The authors apparently attempt to control for this potential bias by comparing ISS in the two groups. ISS is not that great a way to describe severity of injury in trauma patients and is a terrible way to describe the severity of injury in penetrating trauma patients. It has no physiologic component and does not account for the negative synergy of multiple injuries in one body area which is increasingly common with high velocity semiautomatic GSWs. As it was, the ISS apparently accounted for close to 1/2 of the difference in relative risk in the two groups. Their are more evolved scoring systems such as TRISS or ASCOT ( and newer ones such as Neural Networks as I learned at AAST) that might do a little better job at describing the severity of injury in the two groups. The fact that we have so many scoring systems is testament to the fact that none are that good.

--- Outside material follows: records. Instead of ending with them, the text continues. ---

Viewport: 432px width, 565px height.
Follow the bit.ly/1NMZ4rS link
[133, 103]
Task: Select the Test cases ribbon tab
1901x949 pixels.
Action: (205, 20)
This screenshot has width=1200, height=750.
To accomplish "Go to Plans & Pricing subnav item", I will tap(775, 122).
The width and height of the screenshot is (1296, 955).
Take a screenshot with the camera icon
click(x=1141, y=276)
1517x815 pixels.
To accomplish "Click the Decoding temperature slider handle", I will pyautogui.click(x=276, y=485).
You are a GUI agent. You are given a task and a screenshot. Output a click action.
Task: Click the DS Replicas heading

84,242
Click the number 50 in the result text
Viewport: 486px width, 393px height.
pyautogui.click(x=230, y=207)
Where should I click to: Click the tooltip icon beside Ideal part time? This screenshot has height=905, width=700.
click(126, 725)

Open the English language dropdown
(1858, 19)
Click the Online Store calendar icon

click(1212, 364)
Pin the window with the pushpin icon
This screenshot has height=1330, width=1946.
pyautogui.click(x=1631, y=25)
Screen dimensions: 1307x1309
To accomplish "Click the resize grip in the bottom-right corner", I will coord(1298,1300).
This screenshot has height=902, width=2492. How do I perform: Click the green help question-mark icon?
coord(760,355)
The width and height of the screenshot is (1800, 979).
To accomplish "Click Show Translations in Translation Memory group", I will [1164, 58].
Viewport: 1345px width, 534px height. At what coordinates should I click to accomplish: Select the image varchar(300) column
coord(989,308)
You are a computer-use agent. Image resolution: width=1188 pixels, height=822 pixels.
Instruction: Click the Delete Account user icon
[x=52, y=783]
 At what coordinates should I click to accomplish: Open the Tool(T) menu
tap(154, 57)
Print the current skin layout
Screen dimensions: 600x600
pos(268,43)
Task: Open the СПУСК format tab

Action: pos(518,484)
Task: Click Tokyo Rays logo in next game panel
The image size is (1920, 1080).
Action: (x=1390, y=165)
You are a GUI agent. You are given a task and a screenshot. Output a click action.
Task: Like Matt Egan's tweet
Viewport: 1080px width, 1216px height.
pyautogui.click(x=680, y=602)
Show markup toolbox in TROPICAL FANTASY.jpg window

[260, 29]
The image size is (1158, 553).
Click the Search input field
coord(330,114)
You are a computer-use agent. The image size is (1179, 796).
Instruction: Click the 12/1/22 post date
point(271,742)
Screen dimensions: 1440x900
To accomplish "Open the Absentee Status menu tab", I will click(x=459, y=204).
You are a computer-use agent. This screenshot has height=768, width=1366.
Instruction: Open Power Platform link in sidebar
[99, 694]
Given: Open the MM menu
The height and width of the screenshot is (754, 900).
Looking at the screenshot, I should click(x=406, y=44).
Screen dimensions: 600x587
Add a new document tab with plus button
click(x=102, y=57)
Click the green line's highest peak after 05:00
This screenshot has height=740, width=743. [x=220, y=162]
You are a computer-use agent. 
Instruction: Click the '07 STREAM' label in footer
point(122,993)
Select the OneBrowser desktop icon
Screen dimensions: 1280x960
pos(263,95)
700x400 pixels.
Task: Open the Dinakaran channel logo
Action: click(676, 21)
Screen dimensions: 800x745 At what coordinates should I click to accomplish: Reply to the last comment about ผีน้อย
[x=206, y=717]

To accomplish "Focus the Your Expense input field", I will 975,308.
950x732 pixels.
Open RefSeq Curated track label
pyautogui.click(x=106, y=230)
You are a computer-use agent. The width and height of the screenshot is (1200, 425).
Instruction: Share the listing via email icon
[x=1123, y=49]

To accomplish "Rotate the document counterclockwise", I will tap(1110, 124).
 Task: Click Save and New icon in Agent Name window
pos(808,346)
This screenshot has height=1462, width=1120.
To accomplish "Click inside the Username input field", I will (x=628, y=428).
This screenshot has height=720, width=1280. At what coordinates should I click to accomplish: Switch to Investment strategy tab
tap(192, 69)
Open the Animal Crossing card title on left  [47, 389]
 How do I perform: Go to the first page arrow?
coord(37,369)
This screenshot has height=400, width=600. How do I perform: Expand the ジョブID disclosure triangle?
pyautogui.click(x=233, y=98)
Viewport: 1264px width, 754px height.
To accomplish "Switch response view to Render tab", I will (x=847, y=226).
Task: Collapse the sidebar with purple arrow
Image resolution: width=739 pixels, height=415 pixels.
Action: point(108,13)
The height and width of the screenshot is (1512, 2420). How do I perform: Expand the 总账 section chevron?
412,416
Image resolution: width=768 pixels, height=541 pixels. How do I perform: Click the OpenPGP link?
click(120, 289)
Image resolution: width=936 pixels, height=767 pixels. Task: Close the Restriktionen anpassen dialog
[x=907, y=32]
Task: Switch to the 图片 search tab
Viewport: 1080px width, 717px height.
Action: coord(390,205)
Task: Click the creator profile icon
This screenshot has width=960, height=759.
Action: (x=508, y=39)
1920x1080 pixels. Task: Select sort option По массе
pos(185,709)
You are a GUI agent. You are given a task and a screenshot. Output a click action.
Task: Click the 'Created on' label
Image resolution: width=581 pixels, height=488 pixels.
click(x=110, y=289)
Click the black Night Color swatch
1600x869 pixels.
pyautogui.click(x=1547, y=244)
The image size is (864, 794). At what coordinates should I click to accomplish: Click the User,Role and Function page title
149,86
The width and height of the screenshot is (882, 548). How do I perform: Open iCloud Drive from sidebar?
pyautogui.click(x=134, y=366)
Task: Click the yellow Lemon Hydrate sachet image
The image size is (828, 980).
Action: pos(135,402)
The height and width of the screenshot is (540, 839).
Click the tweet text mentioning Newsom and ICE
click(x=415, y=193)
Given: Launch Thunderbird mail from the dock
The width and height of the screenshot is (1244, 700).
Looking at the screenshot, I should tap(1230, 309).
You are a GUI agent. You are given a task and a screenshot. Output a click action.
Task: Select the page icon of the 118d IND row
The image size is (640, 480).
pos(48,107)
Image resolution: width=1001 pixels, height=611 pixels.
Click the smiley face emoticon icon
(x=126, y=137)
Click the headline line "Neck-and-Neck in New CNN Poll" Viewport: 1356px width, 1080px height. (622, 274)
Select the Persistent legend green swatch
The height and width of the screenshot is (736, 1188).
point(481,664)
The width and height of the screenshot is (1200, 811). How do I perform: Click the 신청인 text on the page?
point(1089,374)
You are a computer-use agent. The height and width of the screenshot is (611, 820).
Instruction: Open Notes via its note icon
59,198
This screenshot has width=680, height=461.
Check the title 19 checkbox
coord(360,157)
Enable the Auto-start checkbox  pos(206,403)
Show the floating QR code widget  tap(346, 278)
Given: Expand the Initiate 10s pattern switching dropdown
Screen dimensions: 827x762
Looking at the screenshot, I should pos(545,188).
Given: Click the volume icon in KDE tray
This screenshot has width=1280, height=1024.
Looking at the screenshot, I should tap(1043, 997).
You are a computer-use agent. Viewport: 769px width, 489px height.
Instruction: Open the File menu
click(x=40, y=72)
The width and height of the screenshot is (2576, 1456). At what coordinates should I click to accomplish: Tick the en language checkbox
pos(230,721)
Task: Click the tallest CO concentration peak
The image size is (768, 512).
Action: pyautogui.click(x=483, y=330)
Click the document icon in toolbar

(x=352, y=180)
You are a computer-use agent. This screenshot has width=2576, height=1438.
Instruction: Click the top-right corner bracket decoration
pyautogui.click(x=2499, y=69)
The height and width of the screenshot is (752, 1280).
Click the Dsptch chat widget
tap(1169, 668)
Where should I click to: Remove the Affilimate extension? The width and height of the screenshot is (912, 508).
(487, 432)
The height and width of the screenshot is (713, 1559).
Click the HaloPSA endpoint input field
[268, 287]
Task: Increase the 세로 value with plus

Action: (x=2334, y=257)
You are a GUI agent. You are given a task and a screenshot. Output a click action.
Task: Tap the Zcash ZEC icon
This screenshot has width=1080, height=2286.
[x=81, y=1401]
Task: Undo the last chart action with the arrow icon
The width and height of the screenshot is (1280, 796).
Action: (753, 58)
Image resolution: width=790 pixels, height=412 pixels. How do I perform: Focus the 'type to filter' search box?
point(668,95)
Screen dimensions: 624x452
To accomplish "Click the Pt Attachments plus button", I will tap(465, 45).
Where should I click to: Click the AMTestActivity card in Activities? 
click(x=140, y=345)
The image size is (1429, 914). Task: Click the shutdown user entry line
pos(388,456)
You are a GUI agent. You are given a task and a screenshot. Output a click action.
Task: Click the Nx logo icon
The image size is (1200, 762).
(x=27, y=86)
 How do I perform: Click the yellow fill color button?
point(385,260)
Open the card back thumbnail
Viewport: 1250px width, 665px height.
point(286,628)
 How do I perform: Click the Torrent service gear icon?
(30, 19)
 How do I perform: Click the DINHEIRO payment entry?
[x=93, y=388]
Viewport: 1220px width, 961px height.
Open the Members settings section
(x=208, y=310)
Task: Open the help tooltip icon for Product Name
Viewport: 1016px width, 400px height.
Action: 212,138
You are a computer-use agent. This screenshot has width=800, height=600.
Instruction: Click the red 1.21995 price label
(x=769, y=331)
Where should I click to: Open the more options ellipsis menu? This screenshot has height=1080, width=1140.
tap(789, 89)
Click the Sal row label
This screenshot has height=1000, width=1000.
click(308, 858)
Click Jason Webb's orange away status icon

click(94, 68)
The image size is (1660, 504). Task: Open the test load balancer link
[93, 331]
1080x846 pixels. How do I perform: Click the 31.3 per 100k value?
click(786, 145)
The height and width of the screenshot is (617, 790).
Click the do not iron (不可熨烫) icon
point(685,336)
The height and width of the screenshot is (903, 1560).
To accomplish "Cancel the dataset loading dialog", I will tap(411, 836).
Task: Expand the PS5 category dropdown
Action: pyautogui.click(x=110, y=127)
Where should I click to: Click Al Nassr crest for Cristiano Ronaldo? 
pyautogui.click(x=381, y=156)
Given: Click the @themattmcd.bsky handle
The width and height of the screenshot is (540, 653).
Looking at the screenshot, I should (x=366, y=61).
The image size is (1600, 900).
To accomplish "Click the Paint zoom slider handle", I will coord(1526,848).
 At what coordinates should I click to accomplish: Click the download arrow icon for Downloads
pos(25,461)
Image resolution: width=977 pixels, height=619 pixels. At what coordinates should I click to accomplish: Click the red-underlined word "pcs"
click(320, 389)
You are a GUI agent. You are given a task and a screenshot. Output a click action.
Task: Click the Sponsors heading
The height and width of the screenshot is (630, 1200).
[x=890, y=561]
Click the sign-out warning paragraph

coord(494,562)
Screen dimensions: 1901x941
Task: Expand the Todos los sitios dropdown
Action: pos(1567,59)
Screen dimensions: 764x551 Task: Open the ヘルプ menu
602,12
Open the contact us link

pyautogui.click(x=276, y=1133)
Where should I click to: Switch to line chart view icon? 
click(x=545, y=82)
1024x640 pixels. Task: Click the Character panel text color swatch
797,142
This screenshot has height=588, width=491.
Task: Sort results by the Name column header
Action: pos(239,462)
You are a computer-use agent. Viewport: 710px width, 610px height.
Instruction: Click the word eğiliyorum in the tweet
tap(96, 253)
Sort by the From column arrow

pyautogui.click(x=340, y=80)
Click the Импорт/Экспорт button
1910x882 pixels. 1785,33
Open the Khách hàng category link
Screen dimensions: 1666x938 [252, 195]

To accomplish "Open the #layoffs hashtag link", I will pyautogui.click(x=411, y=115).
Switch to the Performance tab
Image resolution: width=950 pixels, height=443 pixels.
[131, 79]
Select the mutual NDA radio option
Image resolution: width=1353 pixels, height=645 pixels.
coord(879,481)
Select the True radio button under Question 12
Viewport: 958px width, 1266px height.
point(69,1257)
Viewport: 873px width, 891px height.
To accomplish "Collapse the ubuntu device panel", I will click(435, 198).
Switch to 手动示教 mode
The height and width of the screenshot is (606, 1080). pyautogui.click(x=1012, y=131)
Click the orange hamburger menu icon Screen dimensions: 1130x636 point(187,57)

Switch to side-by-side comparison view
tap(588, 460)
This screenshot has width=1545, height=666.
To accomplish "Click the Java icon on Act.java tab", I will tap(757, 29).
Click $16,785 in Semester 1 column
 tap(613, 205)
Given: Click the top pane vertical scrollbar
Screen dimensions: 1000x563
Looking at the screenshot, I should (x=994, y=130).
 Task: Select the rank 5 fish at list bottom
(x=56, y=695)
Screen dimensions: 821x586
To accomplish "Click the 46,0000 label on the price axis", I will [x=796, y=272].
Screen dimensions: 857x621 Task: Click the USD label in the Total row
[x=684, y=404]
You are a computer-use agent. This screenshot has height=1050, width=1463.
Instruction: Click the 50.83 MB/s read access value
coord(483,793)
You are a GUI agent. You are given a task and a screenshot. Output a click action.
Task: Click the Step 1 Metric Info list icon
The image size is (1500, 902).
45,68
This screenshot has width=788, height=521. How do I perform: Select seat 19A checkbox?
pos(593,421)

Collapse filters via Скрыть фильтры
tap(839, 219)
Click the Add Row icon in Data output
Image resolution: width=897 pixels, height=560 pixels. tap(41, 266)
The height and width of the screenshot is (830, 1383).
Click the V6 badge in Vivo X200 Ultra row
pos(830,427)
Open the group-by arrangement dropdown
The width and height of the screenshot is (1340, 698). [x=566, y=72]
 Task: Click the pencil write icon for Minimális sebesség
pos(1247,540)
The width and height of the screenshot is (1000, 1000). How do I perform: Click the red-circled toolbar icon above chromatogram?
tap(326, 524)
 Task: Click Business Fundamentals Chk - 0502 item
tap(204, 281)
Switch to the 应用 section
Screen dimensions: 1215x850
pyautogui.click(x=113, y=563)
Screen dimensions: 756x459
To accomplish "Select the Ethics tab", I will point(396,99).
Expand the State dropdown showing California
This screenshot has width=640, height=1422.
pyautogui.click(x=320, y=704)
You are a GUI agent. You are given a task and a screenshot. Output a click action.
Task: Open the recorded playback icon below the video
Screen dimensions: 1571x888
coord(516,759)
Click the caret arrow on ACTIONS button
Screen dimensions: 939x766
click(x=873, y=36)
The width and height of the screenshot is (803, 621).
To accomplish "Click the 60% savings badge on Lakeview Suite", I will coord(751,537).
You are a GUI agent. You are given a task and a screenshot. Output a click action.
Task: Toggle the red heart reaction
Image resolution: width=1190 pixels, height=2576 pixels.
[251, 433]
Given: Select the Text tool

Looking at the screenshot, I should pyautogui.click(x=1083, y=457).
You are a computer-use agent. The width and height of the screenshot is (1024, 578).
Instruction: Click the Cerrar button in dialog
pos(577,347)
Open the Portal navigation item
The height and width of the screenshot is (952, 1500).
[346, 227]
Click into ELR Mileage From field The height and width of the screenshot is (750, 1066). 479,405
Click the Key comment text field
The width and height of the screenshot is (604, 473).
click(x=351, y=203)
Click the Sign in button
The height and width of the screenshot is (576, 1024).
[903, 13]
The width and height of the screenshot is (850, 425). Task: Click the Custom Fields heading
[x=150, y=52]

The second study from Johns Hopkins suffers from the same problem of describing the severity of injury in the two groups. TRISS does have a physiologic component which rely most heavily on the GCS. As we learn about bad things that happen in the shock state involving various mediators, it is clear that these things are not being accounted for in current Injury Severity Scoring systems.

The second study acknowledges the problem of scene selection bias.

Lastly, this probably is in the text, but it would be interesting to see a comparison of the deaths in each group in each study.

Date: Fri, 4 Oct 1996 19:06:39
From: Fabio H. Carvalho, MD [fhcarvalho@sul.com.br]

I agree that prevention should problably be the best and most cost-effective way to reduce mortality from trauma and more money and efforts should be spent on this. It's also clear that timely intervention in trauma patients is crucial if good outcomes are to be obtained. One point of discussion is WHERE that intervention could or should be done. In patients with head or thoracic trauma some times the most important procedures- to mantain airway and ventilation- can be safelly performed in the field, even if that means some delay in transportation time to the trauma center. However, one situation that cannot be handled with adequately in the pre-hospital setting is haemorrhagic shock. In this situation one must assume that there is ongoing haemorrhage and transport with no delay.

At our Pre-Hosp. Trauma Service(SIATE) a physician is always sent to severe trauma events because we only have EMT-B in our sistem, so, the decision whether more time can be spent in field with a patient or not is most of the time taken by a trained physician. It avoids two situations:

1) Under-resuscitation of victims who would benefit from a more agressive in-field approach.

2) Transport delays due to futile attempts to stabilaze patients who need operative in-hospital resuscitation.

Date: Sun, 6 Oct 1996 18:19:32
From: Aviel Roy-Shapira [avir@bgumail.bgu.ac.il]

First of all note that almost all of your examples have to do with airway management. It is clear to even the hard core scoop and run person that the airway sould be secured. This does not mean intubation necesserily, but it does mean that some method of airway protection is necessary, before you load the patient intot the ambulance. Intubation can be done en route.

Similarly, decompression of tension peumothorax can be done enroute. After all, it only takes a needle in the 2nd interspace. PHTLS teaches that for ciritical patients, scene time should be limited to 10 min or less.

Pure scoop and run is not advocated by any authority anymore. For me, anything that can be treated definitively at the scene or en route should be done.

Airway problems? YES
Tension pneumothorax? YES
Pressure or tourniquet for external bleeding YES
(despite all the bad press for tourniquets, they can be life saving, particularly in mass casualties)

Shock from anyother source NO.
Including tamponade. I have yet to see a successful Rx of tamponade with a needle. Can anyone on this list provide a first hand experience of a successful Rx of tamponade with a needle?